Rows from a data source
────────────────
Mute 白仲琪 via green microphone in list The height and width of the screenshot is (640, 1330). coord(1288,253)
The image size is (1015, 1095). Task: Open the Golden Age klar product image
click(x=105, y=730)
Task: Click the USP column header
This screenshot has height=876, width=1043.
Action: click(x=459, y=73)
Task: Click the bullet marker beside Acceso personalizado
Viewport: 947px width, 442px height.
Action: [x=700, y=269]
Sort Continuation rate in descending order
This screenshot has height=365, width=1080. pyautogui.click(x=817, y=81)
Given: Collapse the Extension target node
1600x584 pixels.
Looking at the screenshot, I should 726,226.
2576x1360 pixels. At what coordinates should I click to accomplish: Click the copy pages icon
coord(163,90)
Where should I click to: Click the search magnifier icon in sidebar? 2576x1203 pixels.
────────────────
→ Given request:
Please output the lines of the rows as a JSON list of strings, one string per line, starting at the line that contains "Given: Collapse the Extension target node" and ending with the last line of the rows, both ends included. Leave out any blank lines.

→ Output:
[
  "Given: Collapse the Extension target node",
  "1600x584 pixels.",
  "Looking at the screenshot, I should 726,226.",
  "2576x1360 pixels. At what coordinates should I click to accomplish: Click the copy pages icon",
  "coord(163,90)",
  "Where should I click to: Click the search magnifier icon in sidebar? 2576x1203 pixels."
]